About this exercise: Check every line of the entries for the string "agent" and return the ones that contain it.

+ + + +

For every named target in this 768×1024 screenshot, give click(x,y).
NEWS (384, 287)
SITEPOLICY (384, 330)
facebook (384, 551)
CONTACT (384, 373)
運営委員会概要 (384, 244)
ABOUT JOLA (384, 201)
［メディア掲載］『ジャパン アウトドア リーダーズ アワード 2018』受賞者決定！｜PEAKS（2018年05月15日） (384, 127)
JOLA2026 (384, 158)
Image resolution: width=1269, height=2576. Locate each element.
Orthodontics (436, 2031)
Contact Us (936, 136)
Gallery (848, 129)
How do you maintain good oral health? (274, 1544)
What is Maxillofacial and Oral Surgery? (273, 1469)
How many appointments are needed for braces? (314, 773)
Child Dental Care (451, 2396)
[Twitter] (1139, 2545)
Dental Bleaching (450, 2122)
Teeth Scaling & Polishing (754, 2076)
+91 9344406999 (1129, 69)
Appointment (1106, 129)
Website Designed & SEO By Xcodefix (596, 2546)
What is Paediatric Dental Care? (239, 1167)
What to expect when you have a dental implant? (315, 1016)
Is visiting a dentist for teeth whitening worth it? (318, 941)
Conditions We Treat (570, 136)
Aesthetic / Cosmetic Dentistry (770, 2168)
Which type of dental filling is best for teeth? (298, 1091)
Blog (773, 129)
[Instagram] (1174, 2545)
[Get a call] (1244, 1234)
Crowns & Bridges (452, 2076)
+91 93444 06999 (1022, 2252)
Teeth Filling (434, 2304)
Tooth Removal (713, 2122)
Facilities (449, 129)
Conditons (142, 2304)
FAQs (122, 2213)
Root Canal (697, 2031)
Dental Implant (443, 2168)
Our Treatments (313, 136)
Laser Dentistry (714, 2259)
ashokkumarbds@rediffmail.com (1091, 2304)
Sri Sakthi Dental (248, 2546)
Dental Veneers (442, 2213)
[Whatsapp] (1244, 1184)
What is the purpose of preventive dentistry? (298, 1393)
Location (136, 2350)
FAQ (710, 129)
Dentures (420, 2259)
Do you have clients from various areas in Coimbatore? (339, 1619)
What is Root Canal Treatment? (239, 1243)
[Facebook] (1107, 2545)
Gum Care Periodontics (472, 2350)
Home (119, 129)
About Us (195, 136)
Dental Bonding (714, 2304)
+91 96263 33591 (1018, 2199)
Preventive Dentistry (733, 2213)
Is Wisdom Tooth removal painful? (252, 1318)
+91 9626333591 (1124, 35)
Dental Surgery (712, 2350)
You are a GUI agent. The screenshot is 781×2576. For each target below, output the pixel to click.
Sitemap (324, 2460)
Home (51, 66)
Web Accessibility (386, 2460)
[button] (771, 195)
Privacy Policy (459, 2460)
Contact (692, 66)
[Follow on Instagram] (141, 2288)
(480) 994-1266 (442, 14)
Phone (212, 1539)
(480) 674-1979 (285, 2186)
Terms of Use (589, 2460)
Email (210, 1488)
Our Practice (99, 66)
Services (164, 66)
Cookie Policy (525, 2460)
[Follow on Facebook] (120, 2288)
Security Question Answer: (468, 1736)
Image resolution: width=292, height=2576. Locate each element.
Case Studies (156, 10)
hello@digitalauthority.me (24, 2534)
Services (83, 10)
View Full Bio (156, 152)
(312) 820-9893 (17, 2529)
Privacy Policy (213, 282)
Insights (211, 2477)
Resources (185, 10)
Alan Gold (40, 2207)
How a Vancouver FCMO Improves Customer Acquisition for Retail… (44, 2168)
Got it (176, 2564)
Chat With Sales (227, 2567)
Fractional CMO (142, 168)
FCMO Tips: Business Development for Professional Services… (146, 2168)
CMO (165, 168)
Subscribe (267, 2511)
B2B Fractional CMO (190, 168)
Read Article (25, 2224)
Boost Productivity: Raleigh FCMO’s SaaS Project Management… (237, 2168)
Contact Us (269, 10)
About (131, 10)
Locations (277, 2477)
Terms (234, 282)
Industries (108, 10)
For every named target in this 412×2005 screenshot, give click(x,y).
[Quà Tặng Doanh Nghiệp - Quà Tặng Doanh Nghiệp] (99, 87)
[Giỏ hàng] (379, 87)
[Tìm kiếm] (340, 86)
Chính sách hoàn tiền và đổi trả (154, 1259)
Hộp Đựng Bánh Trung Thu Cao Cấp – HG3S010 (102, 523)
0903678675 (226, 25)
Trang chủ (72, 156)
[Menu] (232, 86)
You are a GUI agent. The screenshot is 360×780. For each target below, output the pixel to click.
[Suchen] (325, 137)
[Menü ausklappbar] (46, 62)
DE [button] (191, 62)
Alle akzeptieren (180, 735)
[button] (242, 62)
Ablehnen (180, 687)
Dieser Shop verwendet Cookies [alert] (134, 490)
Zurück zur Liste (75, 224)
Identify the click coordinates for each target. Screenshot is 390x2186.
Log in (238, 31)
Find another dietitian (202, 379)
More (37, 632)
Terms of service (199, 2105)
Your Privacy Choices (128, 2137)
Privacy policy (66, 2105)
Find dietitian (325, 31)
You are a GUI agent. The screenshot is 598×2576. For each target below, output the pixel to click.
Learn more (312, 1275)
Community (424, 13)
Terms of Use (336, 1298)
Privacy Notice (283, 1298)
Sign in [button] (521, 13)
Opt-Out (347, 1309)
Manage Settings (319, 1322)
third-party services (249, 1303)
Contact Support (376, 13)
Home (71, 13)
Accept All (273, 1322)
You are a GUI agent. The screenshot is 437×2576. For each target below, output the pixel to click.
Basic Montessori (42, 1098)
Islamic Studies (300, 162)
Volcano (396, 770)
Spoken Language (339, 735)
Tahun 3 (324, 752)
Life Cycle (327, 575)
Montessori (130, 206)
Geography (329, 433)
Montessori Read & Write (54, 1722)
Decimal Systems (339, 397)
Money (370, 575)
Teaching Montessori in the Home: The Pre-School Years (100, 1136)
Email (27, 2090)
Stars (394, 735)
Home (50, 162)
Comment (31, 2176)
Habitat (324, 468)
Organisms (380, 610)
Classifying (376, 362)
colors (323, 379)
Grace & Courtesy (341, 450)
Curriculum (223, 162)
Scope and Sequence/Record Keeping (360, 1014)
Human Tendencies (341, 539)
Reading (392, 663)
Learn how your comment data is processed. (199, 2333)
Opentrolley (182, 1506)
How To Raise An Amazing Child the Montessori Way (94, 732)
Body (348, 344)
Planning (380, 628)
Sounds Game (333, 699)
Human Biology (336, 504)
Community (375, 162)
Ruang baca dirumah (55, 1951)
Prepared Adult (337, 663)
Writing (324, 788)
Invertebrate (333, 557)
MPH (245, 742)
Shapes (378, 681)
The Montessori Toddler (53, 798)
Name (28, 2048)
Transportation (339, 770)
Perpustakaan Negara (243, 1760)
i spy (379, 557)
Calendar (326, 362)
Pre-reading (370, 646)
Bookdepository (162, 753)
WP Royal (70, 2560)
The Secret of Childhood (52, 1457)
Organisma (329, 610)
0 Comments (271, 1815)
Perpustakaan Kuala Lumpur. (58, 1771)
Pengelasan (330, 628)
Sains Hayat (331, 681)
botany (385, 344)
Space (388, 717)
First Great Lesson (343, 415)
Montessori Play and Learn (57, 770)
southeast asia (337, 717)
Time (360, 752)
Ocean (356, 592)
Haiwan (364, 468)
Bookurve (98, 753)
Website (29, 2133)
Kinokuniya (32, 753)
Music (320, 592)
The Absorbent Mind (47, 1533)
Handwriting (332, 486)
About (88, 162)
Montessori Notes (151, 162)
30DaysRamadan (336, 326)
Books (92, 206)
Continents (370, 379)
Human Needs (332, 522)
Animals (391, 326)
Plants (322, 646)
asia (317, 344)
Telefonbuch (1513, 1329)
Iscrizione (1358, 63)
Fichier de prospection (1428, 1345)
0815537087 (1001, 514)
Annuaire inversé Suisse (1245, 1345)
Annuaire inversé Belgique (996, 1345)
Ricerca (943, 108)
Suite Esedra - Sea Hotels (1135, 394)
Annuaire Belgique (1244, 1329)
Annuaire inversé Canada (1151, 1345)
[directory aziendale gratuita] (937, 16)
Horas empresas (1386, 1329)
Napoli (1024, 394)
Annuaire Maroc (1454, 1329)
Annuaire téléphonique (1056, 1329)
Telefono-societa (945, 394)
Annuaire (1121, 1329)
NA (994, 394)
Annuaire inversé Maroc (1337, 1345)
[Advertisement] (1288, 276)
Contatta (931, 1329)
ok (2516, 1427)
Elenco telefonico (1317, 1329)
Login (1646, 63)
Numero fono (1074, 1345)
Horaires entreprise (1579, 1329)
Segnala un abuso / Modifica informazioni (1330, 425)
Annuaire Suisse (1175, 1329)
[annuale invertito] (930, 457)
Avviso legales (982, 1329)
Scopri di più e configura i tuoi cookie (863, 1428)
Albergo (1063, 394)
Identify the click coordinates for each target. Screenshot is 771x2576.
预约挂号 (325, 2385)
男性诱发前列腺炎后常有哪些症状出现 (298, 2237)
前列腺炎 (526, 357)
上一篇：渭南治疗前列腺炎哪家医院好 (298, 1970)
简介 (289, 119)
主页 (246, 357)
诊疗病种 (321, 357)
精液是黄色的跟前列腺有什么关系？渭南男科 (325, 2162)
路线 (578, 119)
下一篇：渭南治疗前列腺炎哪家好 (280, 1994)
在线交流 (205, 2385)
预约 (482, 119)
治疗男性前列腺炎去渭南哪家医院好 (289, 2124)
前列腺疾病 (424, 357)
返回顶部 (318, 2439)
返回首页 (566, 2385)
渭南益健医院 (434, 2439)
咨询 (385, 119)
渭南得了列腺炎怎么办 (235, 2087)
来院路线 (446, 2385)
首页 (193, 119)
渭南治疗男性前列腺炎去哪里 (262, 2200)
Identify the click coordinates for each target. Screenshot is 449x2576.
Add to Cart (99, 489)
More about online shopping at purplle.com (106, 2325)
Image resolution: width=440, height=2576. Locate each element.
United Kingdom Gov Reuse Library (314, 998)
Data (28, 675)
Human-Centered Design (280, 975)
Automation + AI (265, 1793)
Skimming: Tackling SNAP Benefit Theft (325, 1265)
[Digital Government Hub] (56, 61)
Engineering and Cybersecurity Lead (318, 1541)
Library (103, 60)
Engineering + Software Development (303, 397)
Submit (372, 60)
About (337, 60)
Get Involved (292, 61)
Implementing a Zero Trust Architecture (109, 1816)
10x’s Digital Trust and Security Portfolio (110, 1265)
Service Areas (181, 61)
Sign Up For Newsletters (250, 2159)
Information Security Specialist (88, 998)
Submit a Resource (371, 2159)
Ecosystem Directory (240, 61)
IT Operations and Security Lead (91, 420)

+ + + +

Result of this task:
You are a GUI agent. The screenshot is 781×2576. For each target below, output the pixel to click.
You are a GUI agent. The screenshot is 360×780. For each target below, output the pixel to click.
You are a GUI agent. The screenshot is 598×2576. For each target below, output the pixel to click.
You are a GUI agent. The screenshot is 437×2576. For each target below, output the pixel to click.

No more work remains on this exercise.